手作りトマトソースのマッシュルームパスタ

芒来 仁

昼下がり

 結婚して変わったことが幾つもある。自分の身だしなみ、健康、日々の時間の過ごし方、などなど。

 このトマトソース作りもそのひとつだ。


 にんにくを刻む。

 にんにくの皮を剥き、根元を残す形で縦横に切れ目を入れてブラシ状にした上で先端から切っていくとみじん切りの完成だ。

 結婚前は自分一人のためにわざわざ生にんにくを買おうという気にはならず、チューブのおろしにんにくを使っていた。けれど結婚してからは妻の「こっちの方が香りが立つよ」の言葉に倣って俺も生にんにくを刻むようになった。確かに香りが強い。

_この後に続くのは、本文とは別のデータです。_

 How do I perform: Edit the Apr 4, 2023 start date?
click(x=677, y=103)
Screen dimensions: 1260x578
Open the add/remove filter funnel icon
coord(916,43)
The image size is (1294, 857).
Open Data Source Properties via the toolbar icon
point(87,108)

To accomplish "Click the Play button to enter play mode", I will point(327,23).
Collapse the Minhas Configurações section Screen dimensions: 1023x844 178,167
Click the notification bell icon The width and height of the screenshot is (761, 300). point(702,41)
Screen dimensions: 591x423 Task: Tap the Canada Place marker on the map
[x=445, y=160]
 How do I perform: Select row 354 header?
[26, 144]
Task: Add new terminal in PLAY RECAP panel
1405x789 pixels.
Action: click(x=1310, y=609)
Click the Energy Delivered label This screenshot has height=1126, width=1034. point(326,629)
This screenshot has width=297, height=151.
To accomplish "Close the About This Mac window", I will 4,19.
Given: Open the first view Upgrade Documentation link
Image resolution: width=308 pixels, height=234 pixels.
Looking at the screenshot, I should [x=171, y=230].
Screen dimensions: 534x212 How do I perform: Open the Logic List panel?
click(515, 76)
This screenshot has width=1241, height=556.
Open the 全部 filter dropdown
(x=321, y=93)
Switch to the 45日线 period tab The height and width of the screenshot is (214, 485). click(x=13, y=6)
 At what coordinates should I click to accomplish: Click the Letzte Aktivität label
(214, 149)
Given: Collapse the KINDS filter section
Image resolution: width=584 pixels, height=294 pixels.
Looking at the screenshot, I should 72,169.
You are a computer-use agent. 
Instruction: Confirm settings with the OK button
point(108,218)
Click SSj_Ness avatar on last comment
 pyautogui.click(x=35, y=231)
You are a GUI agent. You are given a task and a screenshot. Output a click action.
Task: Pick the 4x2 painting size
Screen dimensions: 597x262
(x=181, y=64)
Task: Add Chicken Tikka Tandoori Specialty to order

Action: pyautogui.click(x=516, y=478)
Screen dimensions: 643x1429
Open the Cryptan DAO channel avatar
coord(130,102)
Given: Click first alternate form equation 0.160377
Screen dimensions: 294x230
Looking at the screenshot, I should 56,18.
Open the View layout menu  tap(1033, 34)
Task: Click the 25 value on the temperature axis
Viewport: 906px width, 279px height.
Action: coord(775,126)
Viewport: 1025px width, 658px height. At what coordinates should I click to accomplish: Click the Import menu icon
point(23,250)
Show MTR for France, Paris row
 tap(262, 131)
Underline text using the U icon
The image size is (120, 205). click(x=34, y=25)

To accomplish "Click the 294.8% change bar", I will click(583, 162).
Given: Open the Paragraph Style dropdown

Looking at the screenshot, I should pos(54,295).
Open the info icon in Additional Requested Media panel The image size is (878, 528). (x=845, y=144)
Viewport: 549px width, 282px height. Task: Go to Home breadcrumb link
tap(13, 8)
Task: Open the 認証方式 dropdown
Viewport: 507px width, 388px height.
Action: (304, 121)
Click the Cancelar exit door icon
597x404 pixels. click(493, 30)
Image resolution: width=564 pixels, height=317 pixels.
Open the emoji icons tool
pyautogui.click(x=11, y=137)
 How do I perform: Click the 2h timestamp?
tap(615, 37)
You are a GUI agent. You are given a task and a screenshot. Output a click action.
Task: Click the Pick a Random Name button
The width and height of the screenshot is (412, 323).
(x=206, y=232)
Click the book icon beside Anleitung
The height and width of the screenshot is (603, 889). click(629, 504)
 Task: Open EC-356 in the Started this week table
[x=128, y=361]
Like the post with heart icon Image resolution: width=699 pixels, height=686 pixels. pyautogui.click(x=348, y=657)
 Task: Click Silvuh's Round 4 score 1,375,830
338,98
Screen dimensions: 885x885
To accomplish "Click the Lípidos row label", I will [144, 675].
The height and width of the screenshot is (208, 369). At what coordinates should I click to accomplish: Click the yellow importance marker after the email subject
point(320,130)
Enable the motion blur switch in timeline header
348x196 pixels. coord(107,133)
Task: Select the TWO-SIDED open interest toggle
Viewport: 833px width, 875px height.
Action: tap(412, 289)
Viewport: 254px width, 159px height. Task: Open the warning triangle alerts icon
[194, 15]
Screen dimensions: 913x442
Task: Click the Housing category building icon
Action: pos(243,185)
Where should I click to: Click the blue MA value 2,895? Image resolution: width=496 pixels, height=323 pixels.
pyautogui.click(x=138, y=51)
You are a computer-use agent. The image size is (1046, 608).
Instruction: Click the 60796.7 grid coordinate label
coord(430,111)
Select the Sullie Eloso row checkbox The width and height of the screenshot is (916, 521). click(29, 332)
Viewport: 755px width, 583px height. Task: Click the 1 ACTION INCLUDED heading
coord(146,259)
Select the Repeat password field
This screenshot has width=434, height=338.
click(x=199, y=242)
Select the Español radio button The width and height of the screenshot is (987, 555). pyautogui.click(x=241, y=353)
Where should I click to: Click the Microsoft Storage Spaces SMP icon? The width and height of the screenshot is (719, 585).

 刻んだにんにくを多めのオリーブオイルとともにフライパンに投入。弱火にかけて香りを出していく。


 香りを立てつつあるにんにくを横目に大ぶりの玉ねぎをひと玉刻む。

 こちらもにんにくと同じようにブラシ状にした上で先端から……と言いたいところだが、量が多く面倒くさい。細かくしておきたいにんにくとは違い、玉ねぎは多少粗くても構わないのだ。

 独身時代に買った手動チョッパーをコンロ下の引き出しから持ち出して乱切りの玉ねぎを投入、ハンドルをごりごり回して玉ねぎをシャリシャリと粉砕する。時々フタを開け、側面や底に張り付いて粉砕の不十分な玉ねぎをシリコンスクレイパーでこそげ落とす。さらに攪拌するため、チョッパーを傾けたりしながらごりごりハンドルを回す。これをやっておかないと、粗みじんどころかスライスしただけの玉ねぎがトマトソースに混入することになってしまう。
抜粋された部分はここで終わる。